Excerpt from a dataset

┌──

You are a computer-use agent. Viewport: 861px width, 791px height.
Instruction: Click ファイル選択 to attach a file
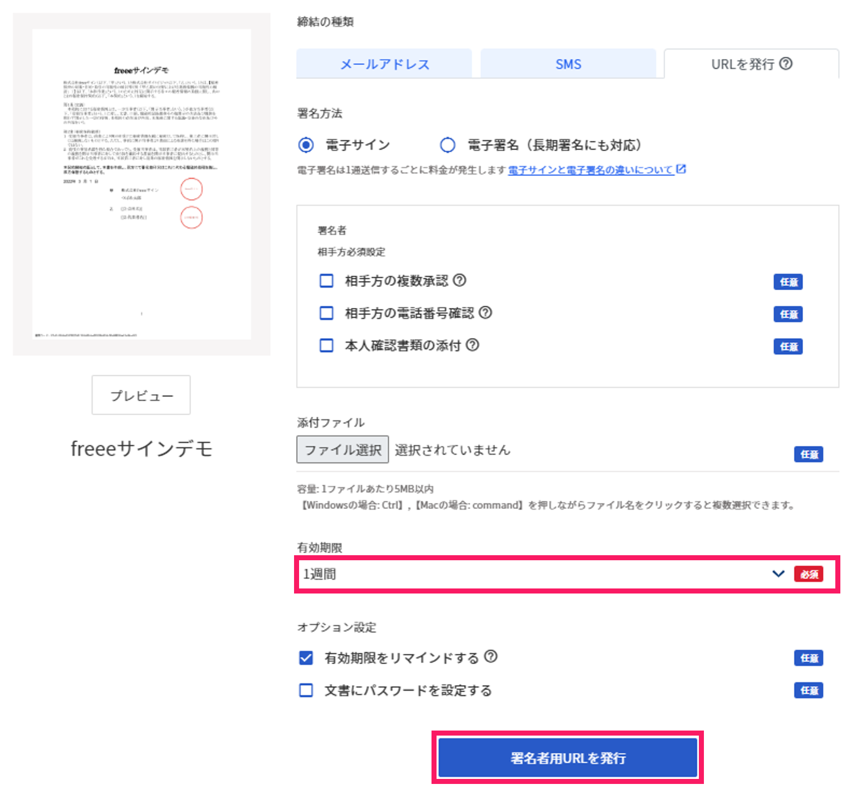coord(342,449)
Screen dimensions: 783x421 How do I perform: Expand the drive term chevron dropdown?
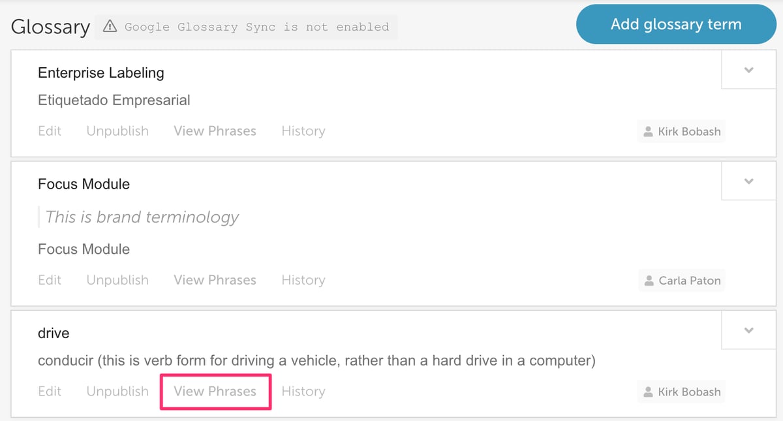point(749,330)
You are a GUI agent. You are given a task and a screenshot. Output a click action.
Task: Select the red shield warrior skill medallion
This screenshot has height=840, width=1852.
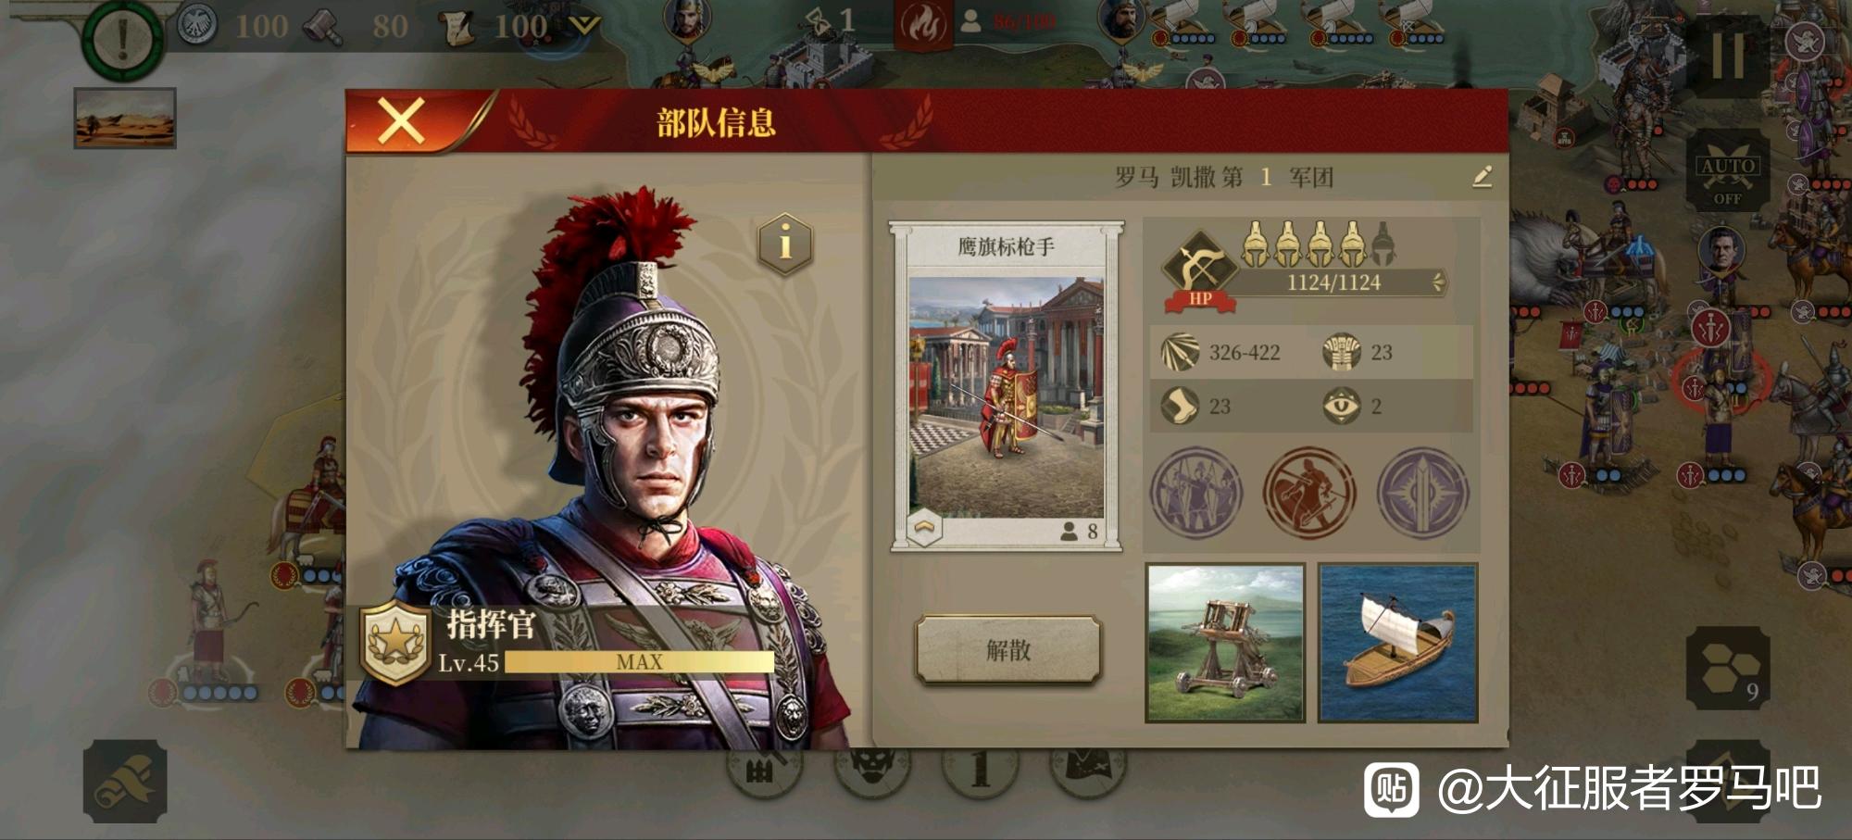1309,492
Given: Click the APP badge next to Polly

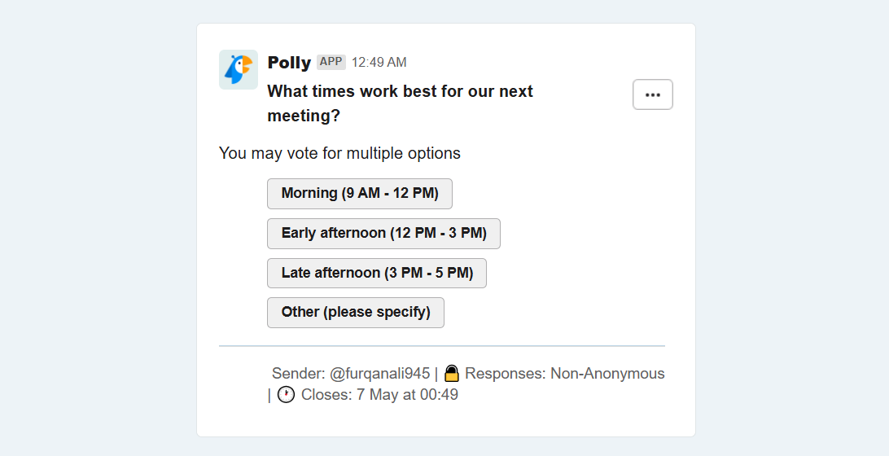Looking at the screenshot, I should coord(331,62).
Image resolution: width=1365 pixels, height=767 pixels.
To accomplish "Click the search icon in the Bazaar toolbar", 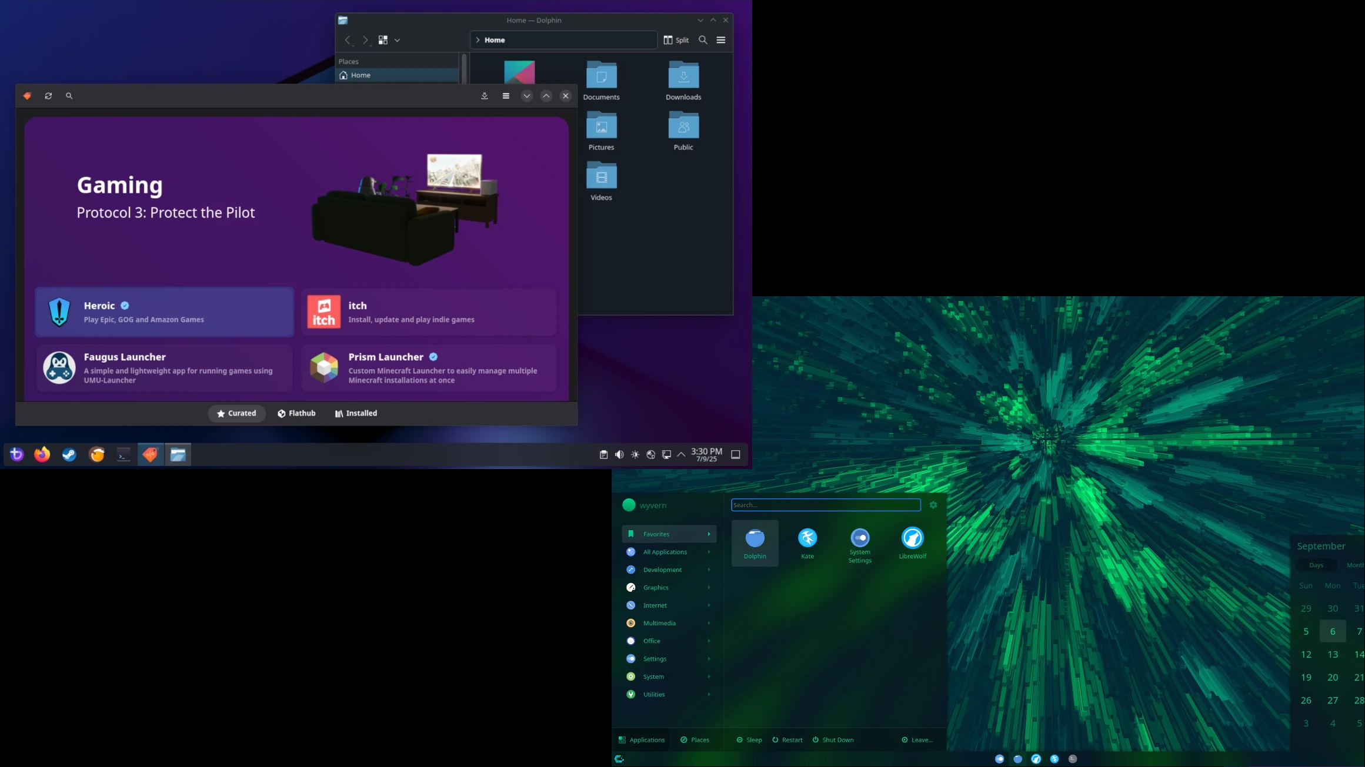I will tap(69, 96).
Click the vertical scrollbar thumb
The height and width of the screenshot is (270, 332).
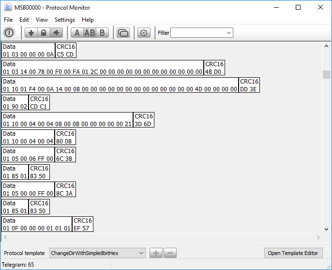coord(326,74)
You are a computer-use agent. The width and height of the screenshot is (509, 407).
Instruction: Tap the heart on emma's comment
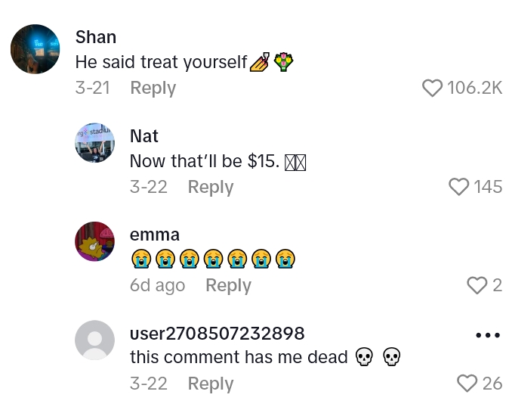pos(477,285)
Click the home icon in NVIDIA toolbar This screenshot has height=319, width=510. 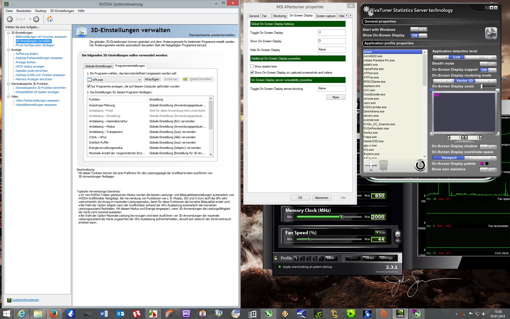pyautogui.click(x=50, y=19)
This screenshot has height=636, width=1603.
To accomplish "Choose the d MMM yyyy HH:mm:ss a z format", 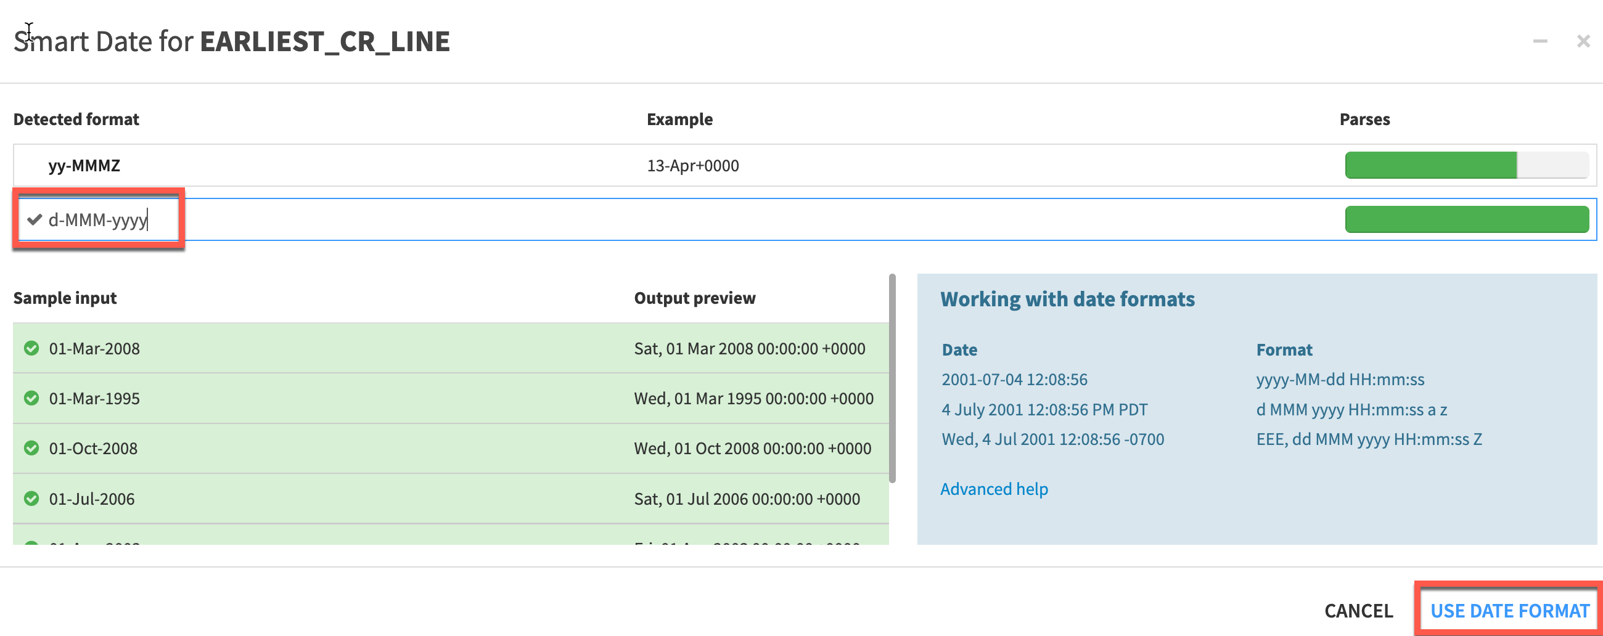I will 1351,409.
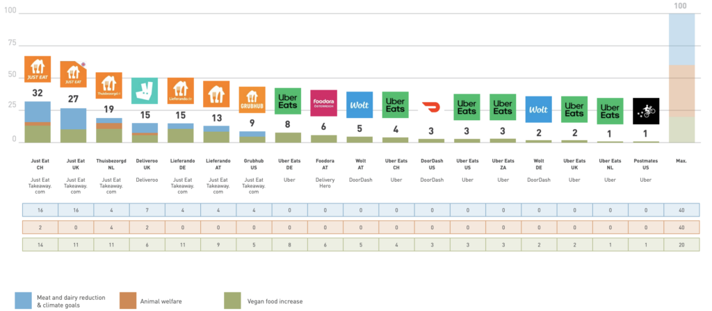The height and width of the screenshot is (311, 712).
Task: Click the black Postmates logo
Action: tap(645, 111)
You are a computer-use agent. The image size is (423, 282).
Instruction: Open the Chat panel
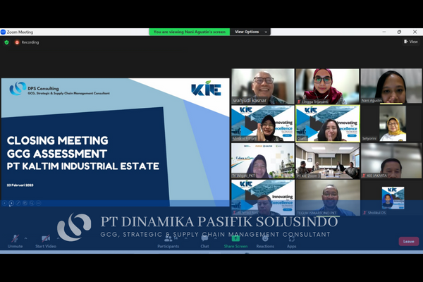204,240
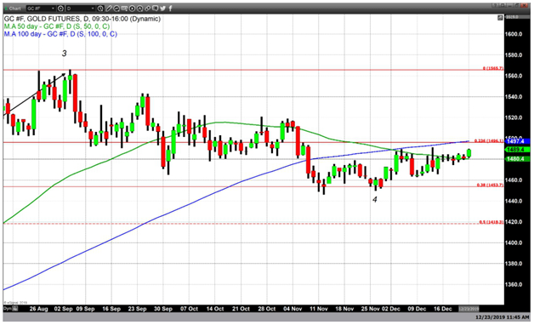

└──

● **GIVEN INSTRUCTION**
Quote the material from the line with "Screen dimensions: 783x421" up to and including the line with "point(749,330)", leaving out the pictures.

● **ANSWER**
Screen dimensions: 783x421 How do I perform: Expand the drive term chevron dropdown?
point(749,330)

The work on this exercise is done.